Os estoques aumentam, atestando a queda da demanda, e sobram críticas para quem aposta em marcas premium com a população global empobrecida, afastando uma nova geração do consumo de vinhos em favor de cervejas, destilados baratos ou coquetéis.

O que ainda parece segurar a atenção dos apreciadores de vinho são os mais leves, como brancos e rosés, em alta, assim como os espumantes. É o que se vê claramente na Espanha, por exemplo.

O enólogo Ricardo Morari diz que o Brasil acompanha a tendência de consumo de vinhos mais leves (Crédito:Divulgação )

No Brasil, os tintos também tiveram uma queda de vendas no ano passado, mas ainda não foi possível detectar se por mudança de perfil do consumidor ou de hábitos, segundo Ricardo Morari, enólogo da Cooperativa Vinícola Garibaldi e presidente da Associação Brasileira de Enologia.

O país acompanha a tendência mundial de busca por brancos, rosés e espumantes, jovens, frescos e leves, também pelo próprio clima do Brasil. E, no caso do tintos, a busca se volta para aqueles não tão potentes como no passado, por aqueles com “menos teor alcoólico, menos concentrados, não tão amadeirados” — que são mais para o dia a dia.

“Desde 2018 temos safras de boa qualidade e bom volume no Brasil. Neste ano, houve certa redução de volume, mas a qualidade se manteve”, afirma o enólogo. “E, diferentemente da Europa, o espaço é grande para o crescimento do consumo de vinhos, porque aqui a média ainda fica na casa de 2 litros per capita/ano, 2,5 ou 2,8.”

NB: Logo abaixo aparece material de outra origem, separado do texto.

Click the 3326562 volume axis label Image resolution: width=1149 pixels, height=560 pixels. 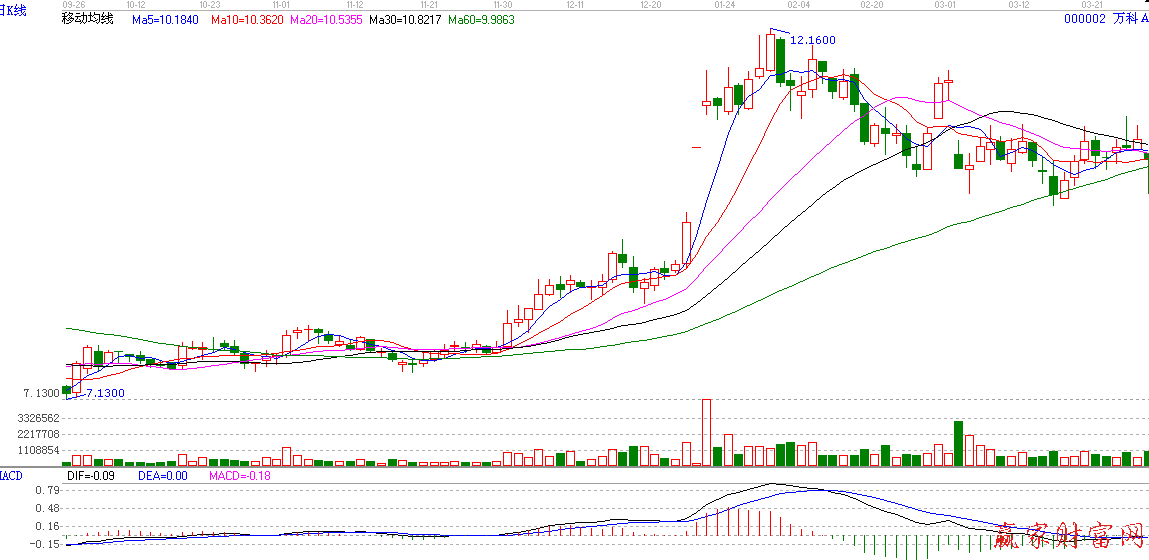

Sobre mudanças climáticas, tema de toda reunião de enólogos a agrônomos, Morari observa: “Não tivemos impacto tão grande quanto em países europeus, mas como técnicos estamos atentos. E preparados para qualquer necessidade de intervenção que se apresente em algum momento, tanto na área técnica de vinhedos como de elaboração de vinhos”.